Task objective – In the listing below, find the line holding "You are a computer-use" and the line holding "Instruction: Pick the CLICHÉ word tile". Write out those two lines and all lines between, exactly, and nothing more.

#### Extracted material ####

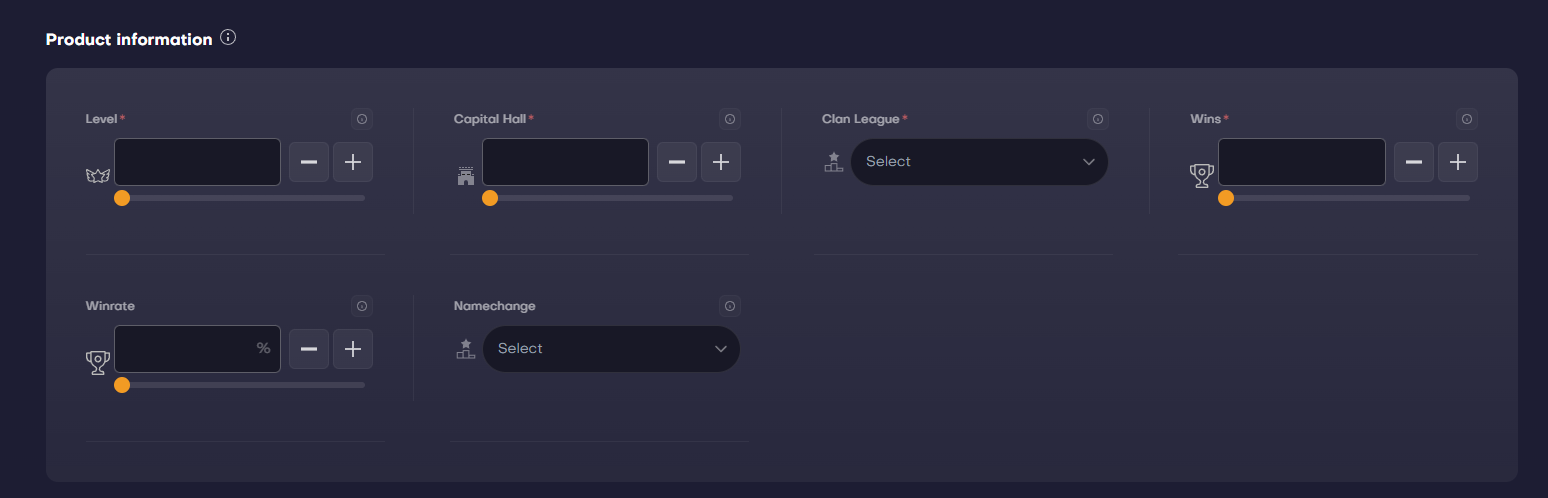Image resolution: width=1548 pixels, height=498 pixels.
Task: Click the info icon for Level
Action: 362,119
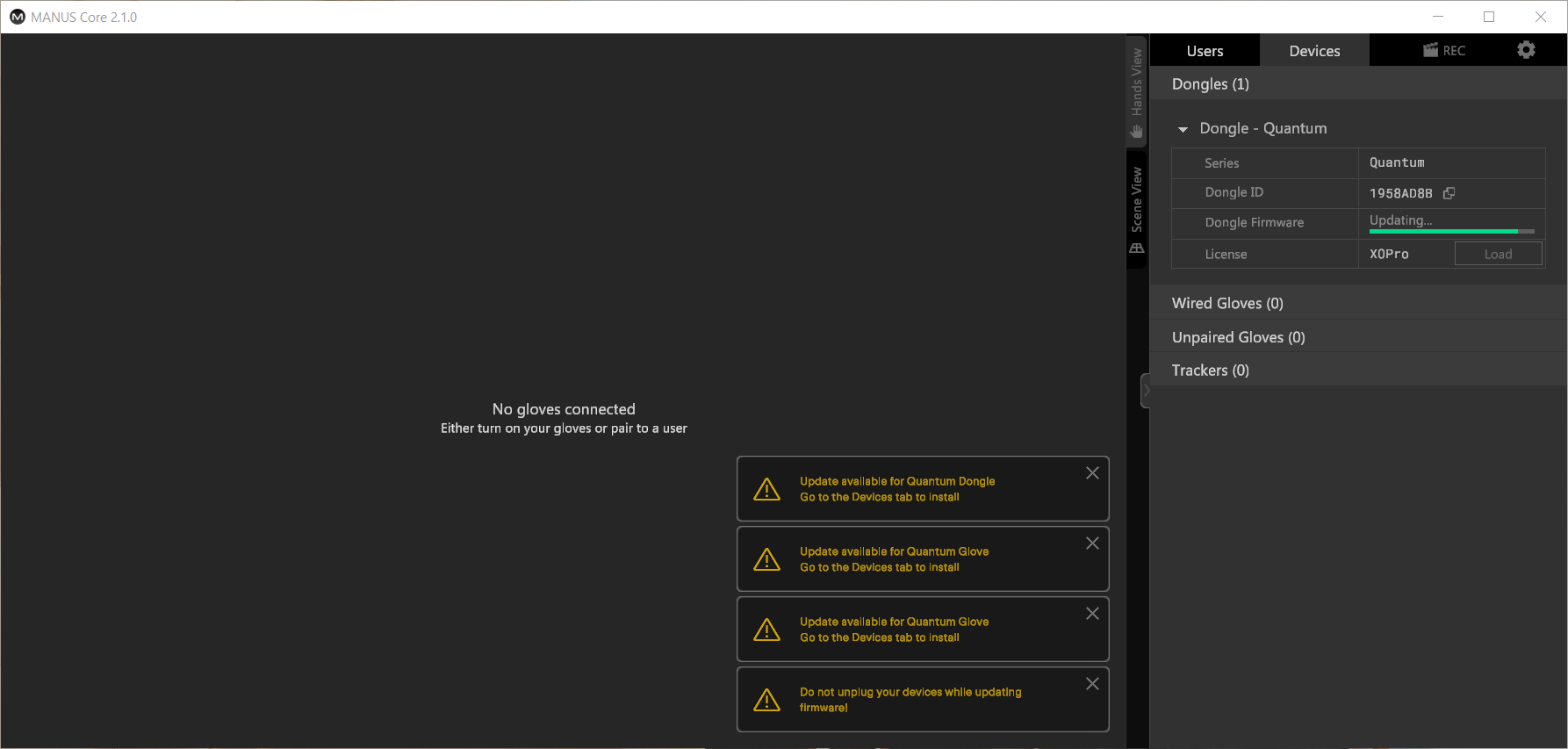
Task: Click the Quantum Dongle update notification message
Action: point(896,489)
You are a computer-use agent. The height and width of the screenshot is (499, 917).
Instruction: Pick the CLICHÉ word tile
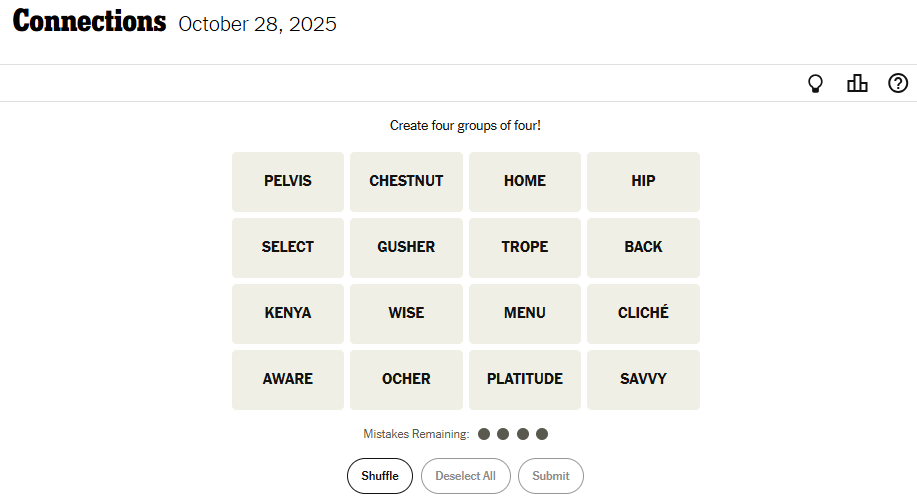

####
#### Extracted material ####

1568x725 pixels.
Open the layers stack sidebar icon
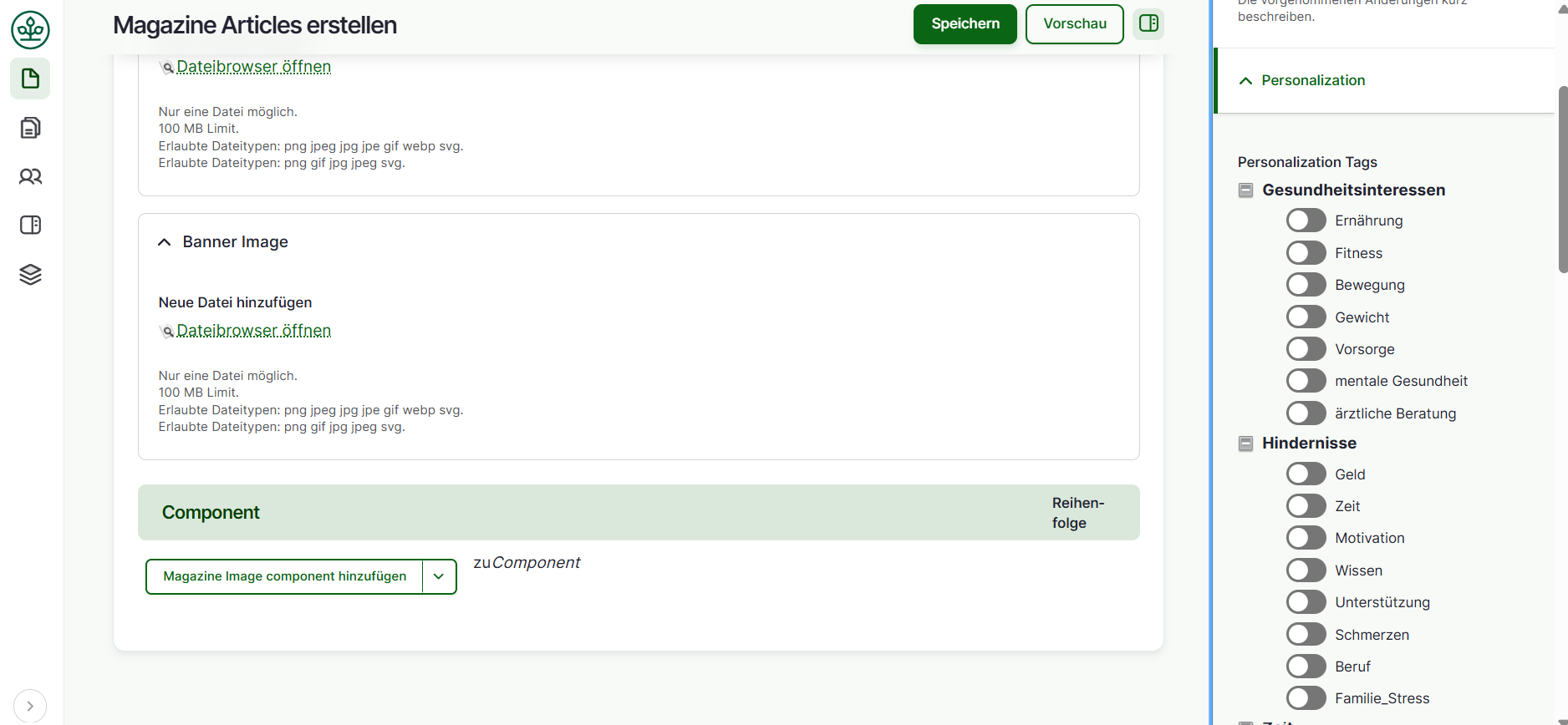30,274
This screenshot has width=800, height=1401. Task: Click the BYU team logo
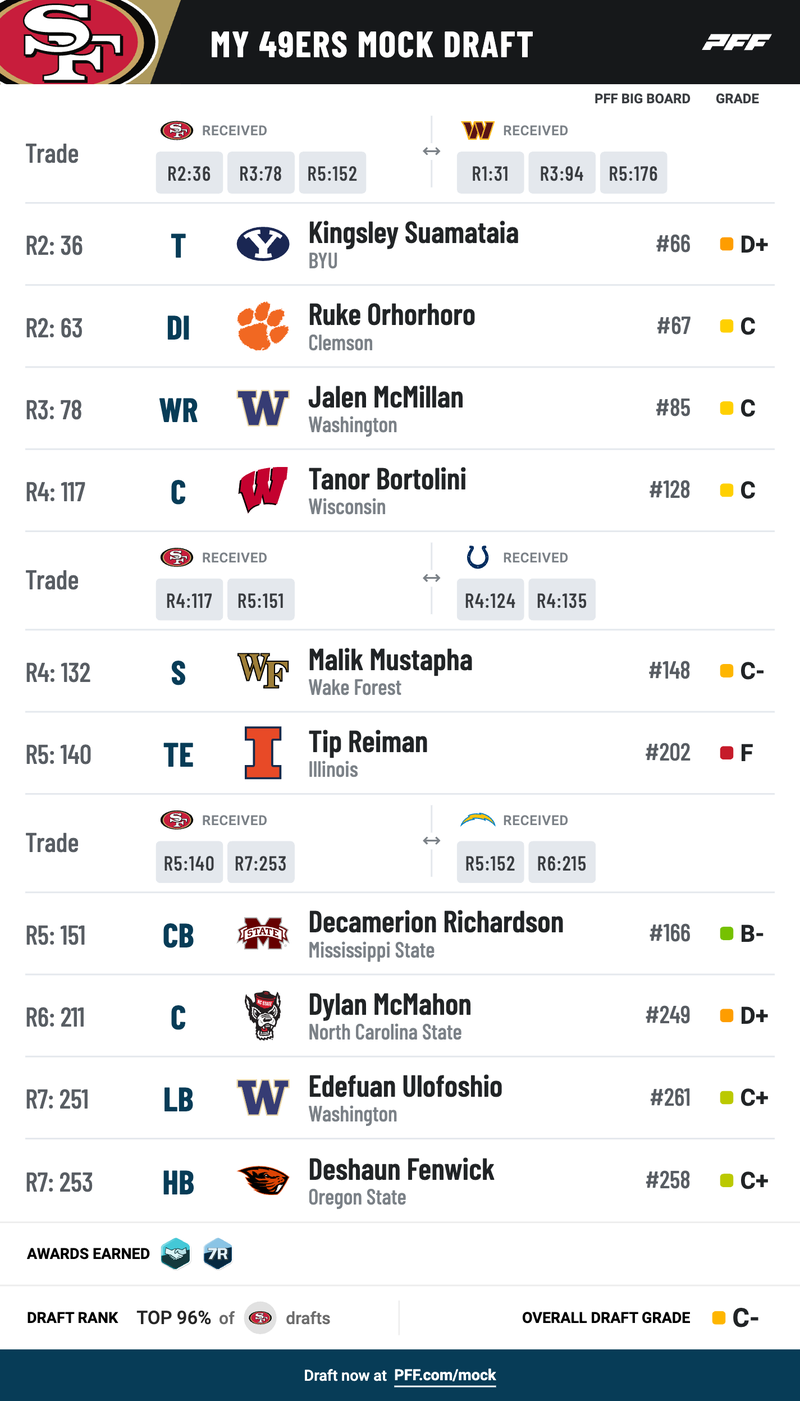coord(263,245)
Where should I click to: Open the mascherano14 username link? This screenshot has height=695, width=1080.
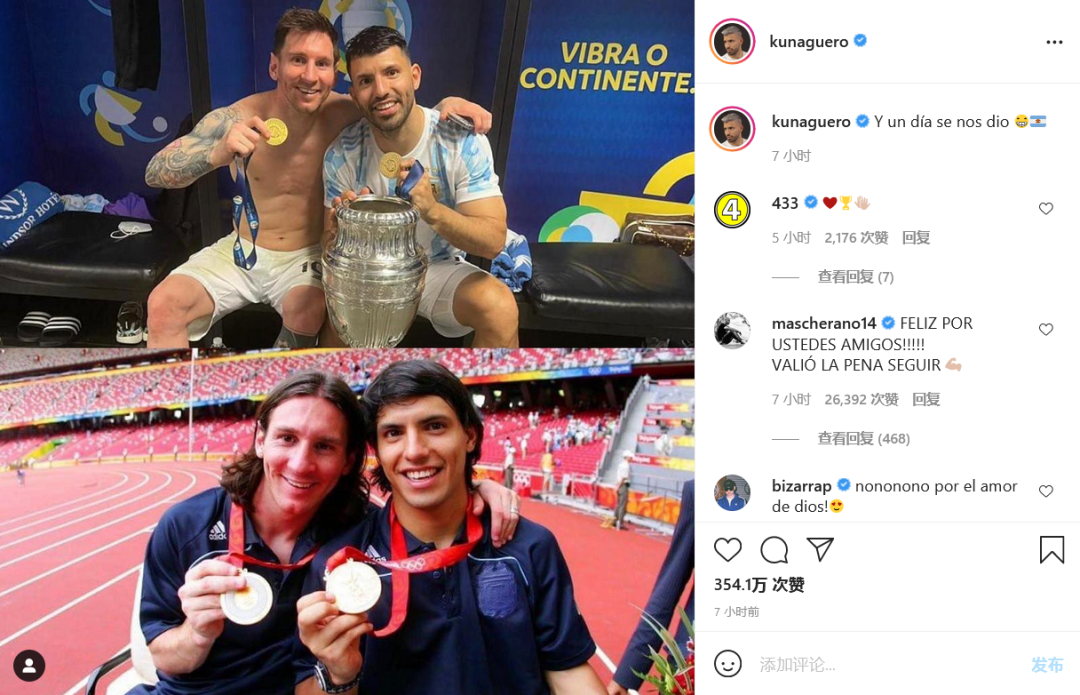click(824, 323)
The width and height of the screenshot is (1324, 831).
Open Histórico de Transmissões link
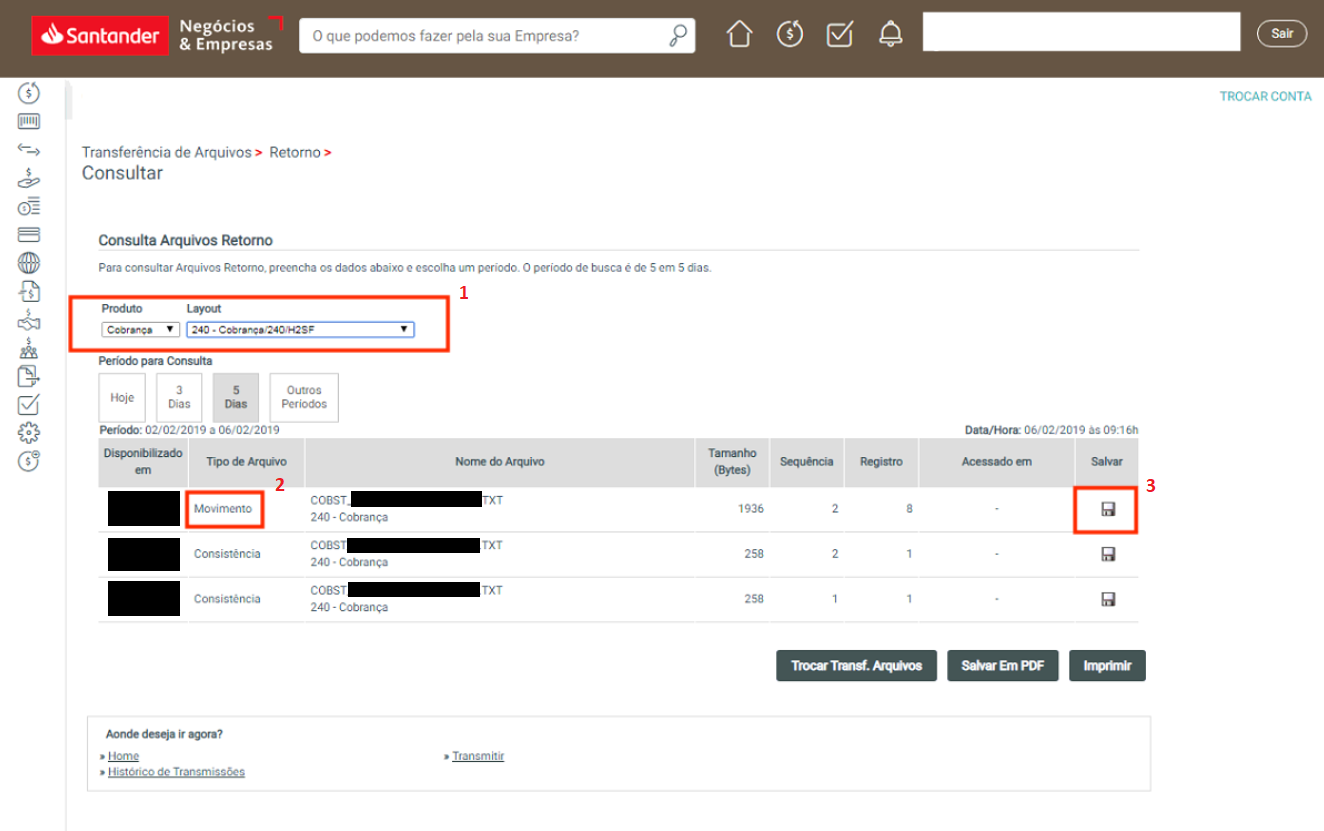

####
#### Extracted material ####

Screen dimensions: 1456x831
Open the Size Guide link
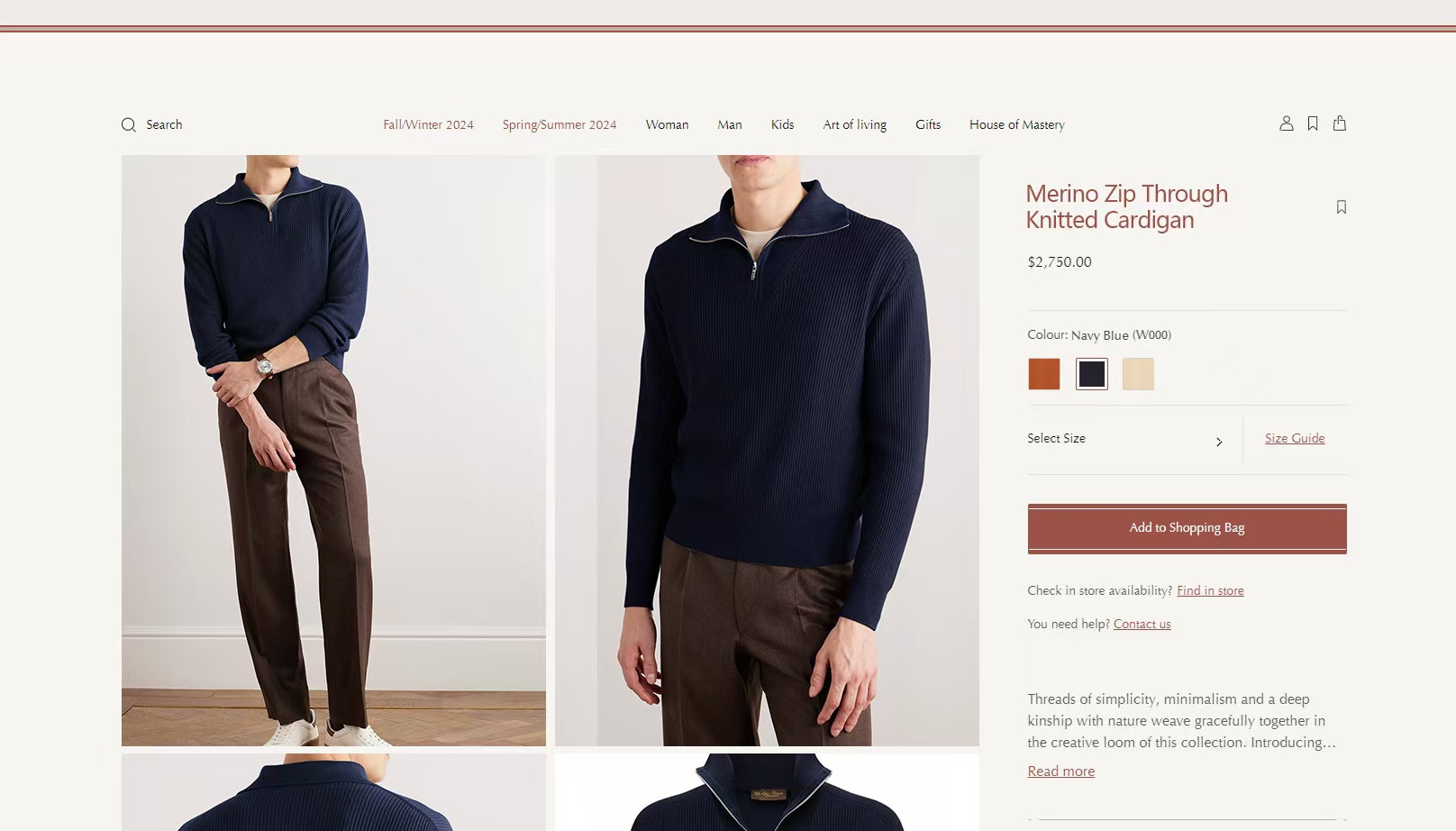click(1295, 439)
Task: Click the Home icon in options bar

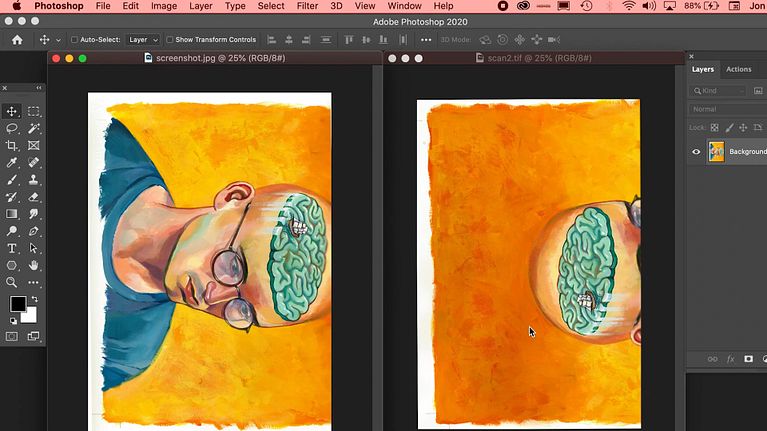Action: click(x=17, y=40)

####

Response below –
You are a computer-use agent. The height and width of the screenshot is (499, 917).
Instruction: Pick the CLICHÉ word tile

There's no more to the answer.